FnCas12a (Cpf1)

CRISPR-Cas系统作为原核生物的适应性免疫系统，广泛存在于细菌和古细菌中，能够保护其自身不受外源DNA或RNA的影响，是非常常用的基因编辑工具。完整的CRISPR-Cas系统包括介导识别DNA的CRISPR RNAs (crRNAs)和介导切割DNA的Cas核酸内切酶。

CRISPR-Cas12a系统是由Cas12a和gRNA (crRNA，仅需约40-44个碱基)组成。FnCas12a由gRNA引导至互补链，识别互补链上5'端富含T碱基(5'-TTN-3')的PAM (Protospacer adjacent motif)序列，然后Cas12a中的RuvC核酸内切酶结构域逐个切割互补链和靶链，以产生交错的DNA双链断裂，断裂发生在PAM序列3'端的约第18个碱基处，切割产物为5'端突出4或5个碱基的粘性末端(图1)。而CRISPR-Cas9系统是由Cas9和gRNA (crRNA和tracrRNA两个RNA分子融合而成)组成，Cas9在gRNA的引导下，识别3'端富含G碱基(5'-NGG-3')的PAM序列，并且Cas9需要使用HNH和RuvC两个核酸酶结构域协同切割DNA，断裂通常发生在PAM序列5'端的第3个碱基处，最终产生平末端。

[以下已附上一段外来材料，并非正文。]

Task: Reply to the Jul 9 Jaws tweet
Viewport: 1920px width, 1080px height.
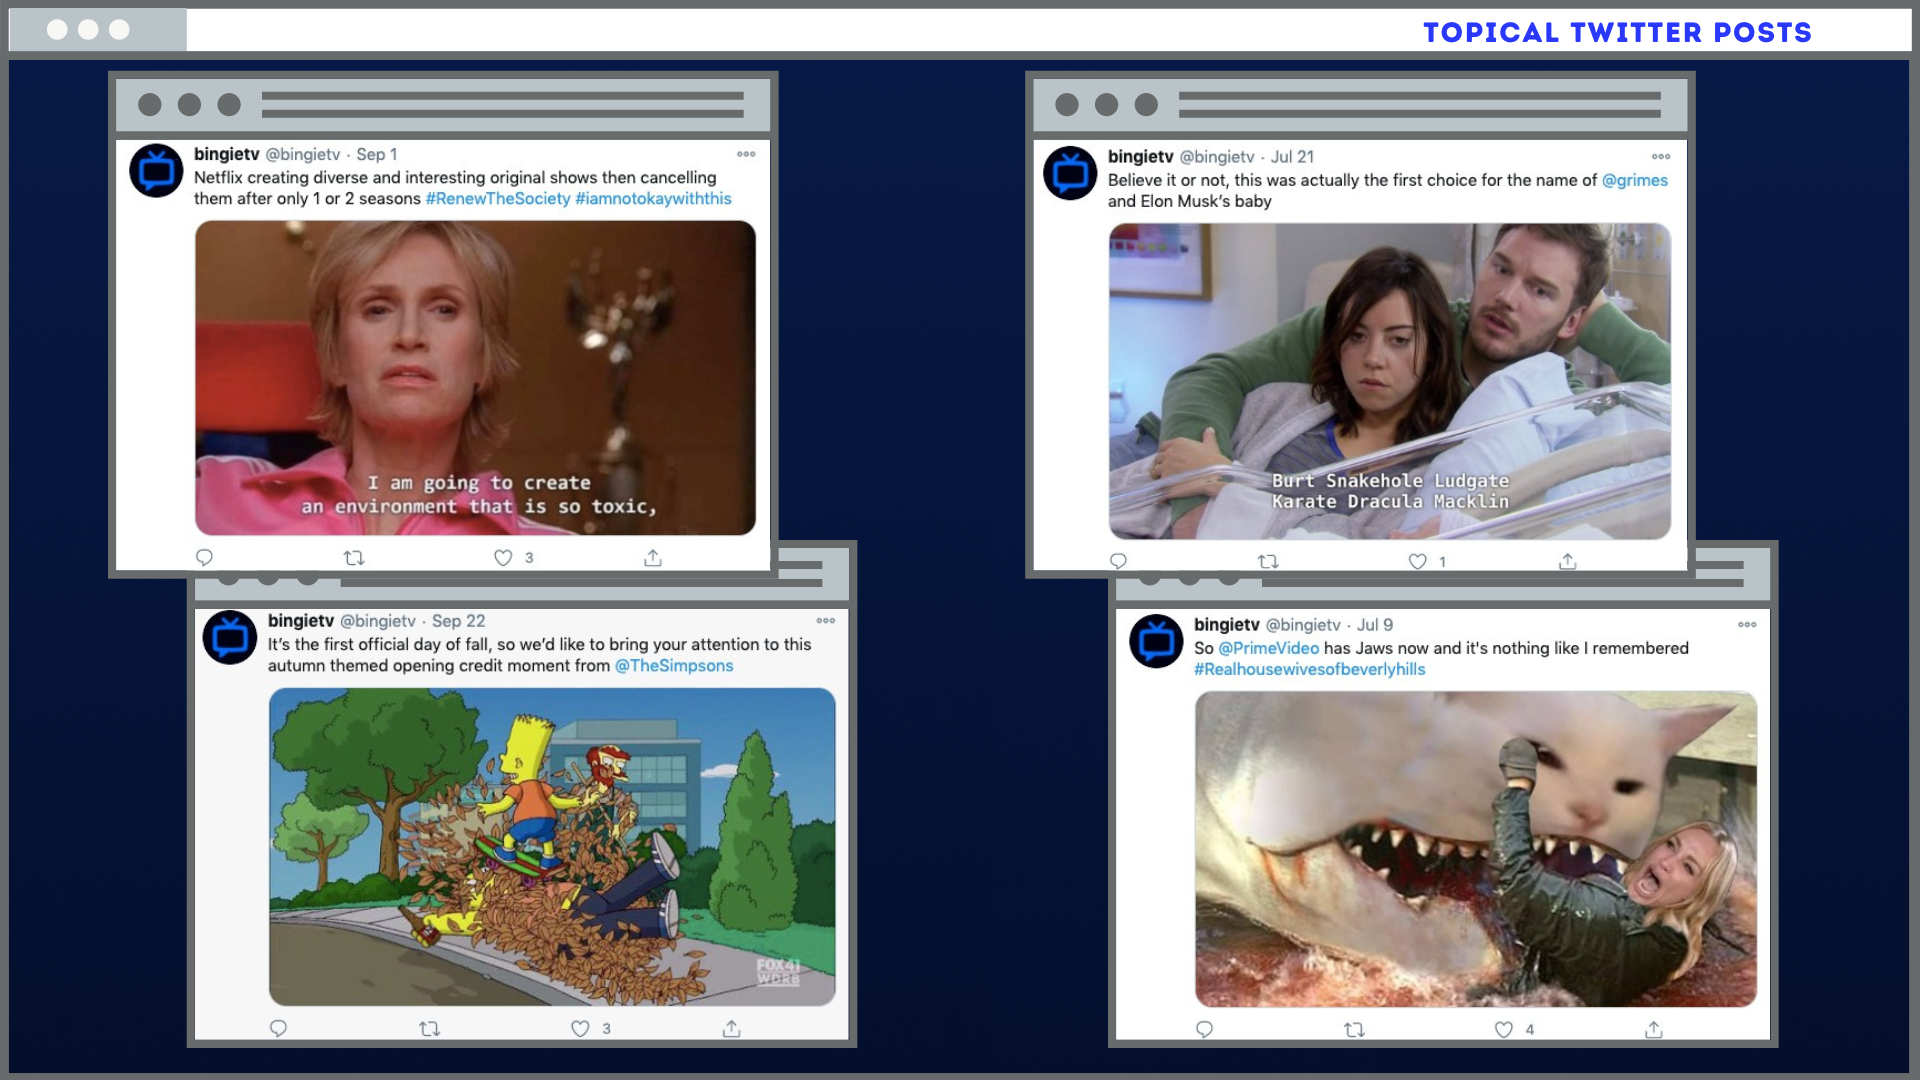Action: [x=1204, y=1029]
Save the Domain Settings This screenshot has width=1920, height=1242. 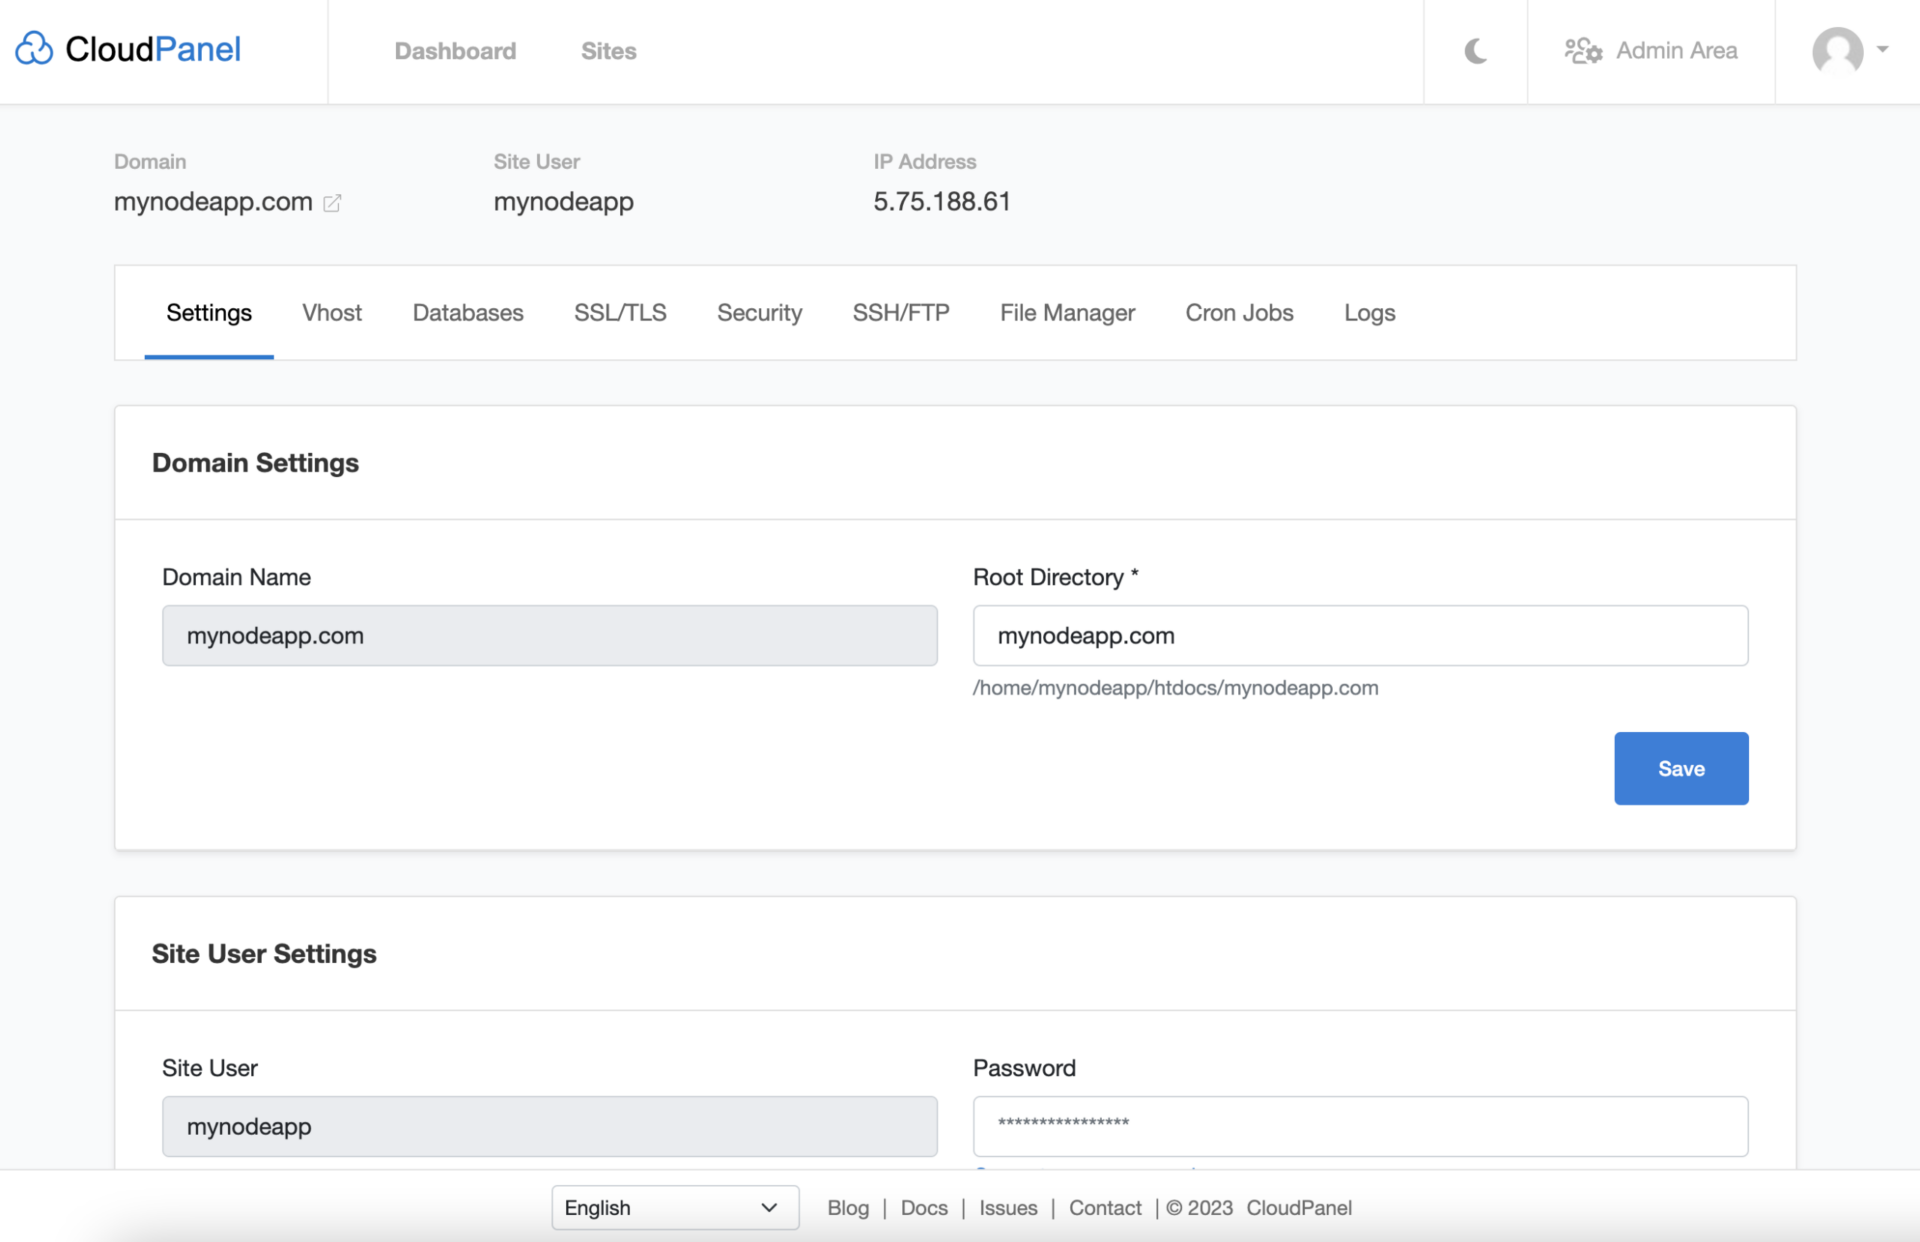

图1.碧云天Cas12a核酸酶序列识别与DNA切割示意图。

碧云天基于自主研发的PerfectProtein™技术平台表达、纯化获得的FnCas12a, 来源于Francisella novicida U112。FnCas12a识别含有TTN的PAM序列，并且FnCas12a的切割位点相对远离其识别位点为多次编辑提供了可能性，这些特点使Cas12a与Cas9可以互为补充。只需简单将guide RNA (gRNA)与Cas12a蛋白相结合，由于该gRNA仅含有crRNA，无需trans-activating crRNA (tracrRNA)即可实现基因编辑的目的

产品特点：
1.基因编辑效率高：FnCas12a (Cpf1)酶的C端融合了核定位信号(Nuclear localization signal, NLS)，NLS有助于FnCas12a进入细胞后定位至细胞核，从而提高基因编辑的效率；
2.脱靶效应低：研究表明与Cas9相比，Cas12a更有效精确；
3.酶活性高：产品效果见图2。

产品效果：

图2.碧云天和N公司的Cas12a酶活性检测对比效果图。如图所示，本产品与N公司的Cas12a具有相近的酶活性。